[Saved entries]
[Start of Attachment]

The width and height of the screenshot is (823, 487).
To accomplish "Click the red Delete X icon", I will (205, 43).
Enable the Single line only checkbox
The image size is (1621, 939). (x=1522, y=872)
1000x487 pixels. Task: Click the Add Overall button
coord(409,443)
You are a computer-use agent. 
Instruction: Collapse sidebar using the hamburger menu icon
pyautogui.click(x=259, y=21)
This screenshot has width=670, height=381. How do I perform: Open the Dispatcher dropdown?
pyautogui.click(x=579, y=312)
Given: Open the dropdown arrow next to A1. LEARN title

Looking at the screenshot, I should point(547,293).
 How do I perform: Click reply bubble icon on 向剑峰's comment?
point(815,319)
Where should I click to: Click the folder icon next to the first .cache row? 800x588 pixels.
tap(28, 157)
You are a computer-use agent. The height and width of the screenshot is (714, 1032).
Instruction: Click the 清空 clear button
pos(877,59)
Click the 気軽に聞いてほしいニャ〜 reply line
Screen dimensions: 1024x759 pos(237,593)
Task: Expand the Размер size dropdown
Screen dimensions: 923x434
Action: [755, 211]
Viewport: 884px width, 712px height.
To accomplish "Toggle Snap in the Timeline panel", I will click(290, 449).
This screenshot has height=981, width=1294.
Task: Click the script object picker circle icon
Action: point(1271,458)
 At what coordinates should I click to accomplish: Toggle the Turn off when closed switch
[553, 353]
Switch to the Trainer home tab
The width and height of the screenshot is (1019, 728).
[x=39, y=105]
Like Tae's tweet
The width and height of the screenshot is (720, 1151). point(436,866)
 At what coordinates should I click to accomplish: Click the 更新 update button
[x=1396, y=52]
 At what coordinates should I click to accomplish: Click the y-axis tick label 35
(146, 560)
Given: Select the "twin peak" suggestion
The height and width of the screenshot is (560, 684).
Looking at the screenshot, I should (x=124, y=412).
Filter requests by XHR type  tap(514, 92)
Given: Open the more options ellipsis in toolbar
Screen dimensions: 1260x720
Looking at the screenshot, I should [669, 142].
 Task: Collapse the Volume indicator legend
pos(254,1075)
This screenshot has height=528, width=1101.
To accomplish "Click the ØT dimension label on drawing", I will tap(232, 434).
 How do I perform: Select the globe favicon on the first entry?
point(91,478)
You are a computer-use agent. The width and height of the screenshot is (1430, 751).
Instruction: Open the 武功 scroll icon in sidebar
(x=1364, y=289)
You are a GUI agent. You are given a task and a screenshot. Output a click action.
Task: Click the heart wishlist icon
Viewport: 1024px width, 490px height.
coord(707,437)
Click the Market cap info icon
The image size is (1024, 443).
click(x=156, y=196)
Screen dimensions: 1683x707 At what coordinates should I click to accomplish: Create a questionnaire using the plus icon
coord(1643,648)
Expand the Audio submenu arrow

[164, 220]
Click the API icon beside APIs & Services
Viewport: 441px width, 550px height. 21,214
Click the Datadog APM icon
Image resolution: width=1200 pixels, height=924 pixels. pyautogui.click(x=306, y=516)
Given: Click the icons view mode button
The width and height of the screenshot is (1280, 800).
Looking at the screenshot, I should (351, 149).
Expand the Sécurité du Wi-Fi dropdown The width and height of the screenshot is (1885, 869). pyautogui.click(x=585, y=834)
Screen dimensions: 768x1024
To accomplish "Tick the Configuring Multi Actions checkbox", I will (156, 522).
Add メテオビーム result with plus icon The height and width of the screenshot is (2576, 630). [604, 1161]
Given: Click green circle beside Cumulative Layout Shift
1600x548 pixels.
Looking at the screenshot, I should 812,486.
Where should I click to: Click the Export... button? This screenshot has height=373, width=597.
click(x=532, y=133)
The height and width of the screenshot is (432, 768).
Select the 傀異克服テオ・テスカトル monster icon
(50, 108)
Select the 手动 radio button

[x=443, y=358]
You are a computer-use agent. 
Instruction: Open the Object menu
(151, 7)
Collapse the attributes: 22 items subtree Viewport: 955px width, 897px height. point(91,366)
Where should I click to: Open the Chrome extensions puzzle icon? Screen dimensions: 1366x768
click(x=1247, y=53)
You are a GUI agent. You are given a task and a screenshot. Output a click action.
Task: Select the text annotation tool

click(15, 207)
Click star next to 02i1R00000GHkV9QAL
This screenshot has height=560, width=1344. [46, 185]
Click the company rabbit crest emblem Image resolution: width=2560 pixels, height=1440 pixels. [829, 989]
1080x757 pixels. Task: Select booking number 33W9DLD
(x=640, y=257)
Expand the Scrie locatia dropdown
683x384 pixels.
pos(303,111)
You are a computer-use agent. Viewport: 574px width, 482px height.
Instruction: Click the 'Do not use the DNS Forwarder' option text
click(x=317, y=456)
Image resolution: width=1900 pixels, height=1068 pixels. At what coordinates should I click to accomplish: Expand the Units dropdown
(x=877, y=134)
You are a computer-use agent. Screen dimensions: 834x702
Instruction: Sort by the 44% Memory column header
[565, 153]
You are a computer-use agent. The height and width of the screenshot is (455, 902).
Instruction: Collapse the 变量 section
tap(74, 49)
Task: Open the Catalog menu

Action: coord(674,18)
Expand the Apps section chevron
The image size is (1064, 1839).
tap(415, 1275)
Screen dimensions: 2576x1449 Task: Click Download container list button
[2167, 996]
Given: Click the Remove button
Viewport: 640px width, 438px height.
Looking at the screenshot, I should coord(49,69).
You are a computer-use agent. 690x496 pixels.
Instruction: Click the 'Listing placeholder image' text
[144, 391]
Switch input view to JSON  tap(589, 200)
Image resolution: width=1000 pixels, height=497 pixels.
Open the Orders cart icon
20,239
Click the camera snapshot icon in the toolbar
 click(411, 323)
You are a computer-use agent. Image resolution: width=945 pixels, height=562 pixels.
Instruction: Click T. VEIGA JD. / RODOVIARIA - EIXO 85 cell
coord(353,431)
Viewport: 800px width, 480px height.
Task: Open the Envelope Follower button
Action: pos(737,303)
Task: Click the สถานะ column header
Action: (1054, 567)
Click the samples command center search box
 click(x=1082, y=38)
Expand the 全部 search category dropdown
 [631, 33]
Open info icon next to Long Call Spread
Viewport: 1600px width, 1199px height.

[End of Attachment]

▶ Exercise prompt
For each line in the data that contains the string "computer", give a copy of that line.

▶ Your response
You are a computer-use agent. 
You are a computer-use agent. The height and width of the screenshot is (714, 1032).
You are a computer-use agent. The width and height of the screenshot is (1430, 751).
You are a computer-use agent. 
You are a computer-use agent. Viewport: 574px width, 482px height.
You are a computer-use agent. Screen dimensions: 834x702
You are a computer-use agent. The height and width of the screenshot is (455, 902).
You are a computer-use agent. 690x496 pixels.
You are a computer-use agent. Image resolution: width=945 pixels, height=562 pixels.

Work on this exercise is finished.